For the entries below, the expected answer is the line with "Task: Go to page 2 of results", the line with "The width and height of the screenshot is (980, 441).", and every line between them, exactly as written, and nothing more.
________________________
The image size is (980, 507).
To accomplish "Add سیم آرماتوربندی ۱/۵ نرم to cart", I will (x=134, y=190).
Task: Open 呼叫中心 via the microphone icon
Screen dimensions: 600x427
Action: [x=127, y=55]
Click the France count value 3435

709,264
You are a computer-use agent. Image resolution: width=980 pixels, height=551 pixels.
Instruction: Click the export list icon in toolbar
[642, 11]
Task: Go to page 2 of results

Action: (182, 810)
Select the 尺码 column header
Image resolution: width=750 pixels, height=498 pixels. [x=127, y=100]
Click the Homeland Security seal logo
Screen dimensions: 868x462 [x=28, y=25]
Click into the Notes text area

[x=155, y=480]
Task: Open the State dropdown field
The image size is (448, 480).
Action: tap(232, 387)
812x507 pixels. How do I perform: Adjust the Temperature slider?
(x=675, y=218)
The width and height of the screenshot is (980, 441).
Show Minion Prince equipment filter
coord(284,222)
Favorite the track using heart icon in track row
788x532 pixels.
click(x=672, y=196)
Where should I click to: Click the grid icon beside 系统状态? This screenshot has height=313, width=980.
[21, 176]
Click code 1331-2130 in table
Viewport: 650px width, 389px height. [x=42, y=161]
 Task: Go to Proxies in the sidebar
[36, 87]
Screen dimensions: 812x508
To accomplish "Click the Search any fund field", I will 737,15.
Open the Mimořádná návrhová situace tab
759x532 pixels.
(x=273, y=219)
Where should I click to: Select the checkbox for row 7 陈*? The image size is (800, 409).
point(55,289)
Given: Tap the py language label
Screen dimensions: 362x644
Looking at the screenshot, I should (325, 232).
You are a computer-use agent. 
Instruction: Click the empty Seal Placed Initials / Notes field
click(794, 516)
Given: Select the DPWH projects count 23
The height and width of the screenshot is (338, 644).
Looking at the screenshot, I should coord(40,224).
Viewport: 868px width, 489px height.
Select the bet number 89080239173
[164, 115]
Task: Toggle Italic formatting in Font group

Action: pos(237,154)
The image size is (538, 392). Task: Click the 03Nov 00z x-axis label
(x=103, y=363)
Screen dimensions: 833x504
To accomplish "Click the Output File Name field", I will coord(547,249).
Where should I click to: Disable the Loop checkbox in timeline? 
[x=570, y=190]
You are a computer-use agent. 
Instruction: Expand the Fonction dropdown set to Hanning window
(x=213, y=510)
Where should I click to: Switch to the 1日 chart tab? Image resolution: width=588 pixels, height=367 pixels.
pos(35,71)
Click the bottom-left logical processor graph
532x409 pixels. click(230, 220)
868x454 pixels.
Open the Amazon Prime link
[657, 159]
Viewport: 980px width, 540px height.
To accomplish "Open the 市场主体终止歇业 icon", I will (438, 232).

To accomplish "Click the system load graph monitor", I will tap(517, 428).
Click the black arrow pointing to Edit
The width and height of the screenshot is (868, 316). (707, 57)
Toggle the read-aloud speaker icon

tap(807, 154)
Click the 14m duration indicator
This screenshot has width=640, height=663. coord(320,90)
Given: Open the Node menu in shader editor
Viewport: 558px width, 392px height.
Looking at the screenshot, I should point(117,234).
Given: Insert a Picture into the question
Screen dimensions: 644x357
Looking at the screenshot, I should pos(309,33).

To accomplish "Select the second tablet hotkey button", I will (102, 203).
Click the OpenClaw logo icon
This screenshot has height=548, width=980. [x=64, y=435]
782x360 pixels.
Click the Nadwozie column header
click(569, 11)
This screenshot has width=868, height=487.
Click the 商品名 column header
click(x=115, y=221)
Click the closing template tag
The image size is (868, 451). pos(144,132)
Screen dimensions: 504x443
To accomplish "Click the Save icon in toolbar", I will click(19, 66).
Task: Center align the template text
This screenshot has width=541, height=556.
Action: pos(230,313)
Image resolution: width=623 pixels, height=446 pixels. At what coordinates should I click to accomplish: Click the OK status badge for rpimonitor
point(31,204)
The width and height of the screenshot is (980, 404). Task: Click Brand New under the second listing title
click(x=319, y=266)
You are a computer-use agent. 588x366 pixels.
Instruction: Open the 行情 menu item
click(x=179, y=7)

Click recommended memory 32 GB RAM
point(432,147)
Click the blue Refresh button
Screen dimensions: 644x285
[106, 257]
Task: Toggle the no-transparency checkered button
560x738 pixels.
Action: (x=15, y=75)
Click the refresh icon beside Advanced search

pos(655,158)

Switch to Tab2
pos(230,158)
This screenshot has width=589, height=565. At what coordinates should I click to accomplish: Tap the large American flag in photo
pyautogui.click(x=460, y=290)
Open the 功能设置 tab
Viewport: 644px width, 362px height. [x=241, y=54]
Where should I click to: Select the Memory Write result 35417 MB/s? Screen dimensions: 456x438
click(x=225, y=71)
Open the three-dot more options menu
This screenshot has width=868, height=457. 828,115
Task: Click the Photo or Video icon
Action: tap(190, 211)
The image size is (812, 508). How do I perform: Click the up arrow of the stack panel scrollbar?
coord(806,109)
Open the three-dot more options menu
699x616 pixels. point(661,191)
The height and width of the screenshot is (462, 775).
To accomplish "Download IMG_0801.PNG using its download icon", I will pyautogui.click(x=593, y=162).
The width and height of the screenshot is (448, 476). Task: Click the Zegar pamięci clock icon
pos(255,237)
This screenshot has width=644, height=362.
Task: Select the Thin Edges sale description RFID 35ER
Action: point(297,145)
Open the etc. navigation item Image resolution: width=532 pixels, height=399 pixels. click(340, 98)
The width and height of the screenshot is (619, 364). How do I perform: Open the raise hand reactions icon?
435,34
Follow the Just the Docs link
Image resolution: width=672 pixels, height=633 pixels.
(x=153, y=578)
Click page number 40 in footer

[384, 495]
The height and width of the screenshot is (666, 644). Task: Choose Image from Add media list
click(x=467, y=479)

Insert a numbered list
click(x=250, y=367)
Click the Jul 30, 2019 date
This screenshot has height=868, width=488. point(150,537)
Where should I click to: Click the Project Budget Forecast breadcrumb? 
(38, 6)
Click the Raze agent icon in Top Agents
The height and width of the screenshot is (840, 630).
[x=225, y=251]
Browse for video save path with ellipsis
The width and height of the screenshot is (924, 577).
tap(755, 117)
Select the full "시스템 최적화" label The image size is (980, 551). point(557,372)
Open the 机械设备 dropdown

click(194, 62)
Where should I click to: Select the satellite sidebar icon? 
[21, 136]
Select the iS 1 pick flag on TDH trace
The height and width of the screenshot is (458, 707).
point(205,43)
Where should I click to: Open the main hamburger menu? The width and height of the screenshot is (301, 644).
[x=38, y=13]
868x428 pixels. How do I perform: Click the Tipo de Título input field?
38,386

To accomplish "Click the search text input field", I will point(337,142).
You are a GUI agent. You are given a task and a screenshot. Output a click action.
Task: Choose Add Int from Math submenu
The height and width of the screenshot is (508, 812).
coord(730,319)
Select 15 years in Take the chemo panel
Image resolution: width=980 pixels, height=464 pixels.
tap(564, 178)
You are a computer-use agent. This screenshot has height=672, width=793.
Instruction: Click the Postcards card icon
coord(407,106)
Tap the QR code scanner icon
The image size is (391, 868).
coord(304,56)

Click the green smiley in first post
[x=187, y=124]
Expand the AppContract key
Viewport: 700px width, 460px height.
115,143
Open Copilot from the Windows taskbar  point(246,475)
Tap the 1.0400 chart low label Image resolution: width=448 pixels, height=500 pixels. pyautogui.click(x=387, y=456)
________________________
◆ **RESULT OF THIS TASK**
Task: Go to page 2 of results

Action: (182, 810)
Select the 尺码 column header
Image resolution: width=750 pixels, height=498 pixels. [x=127, y=100]
Click the Homeland Security seal logo
Screen dimensions: 868x462 [x=28, y=25]
Click into the Notes text area

[x=155, y=480]
Task: Open the State dropdown field
The image size is (448, 480).
Action: tap(232, 387)
812x507 pixels. How do I perform: Adjust the Temperature slider?
(x=675, y=218)
The width and height of the screenshot is (980, 441).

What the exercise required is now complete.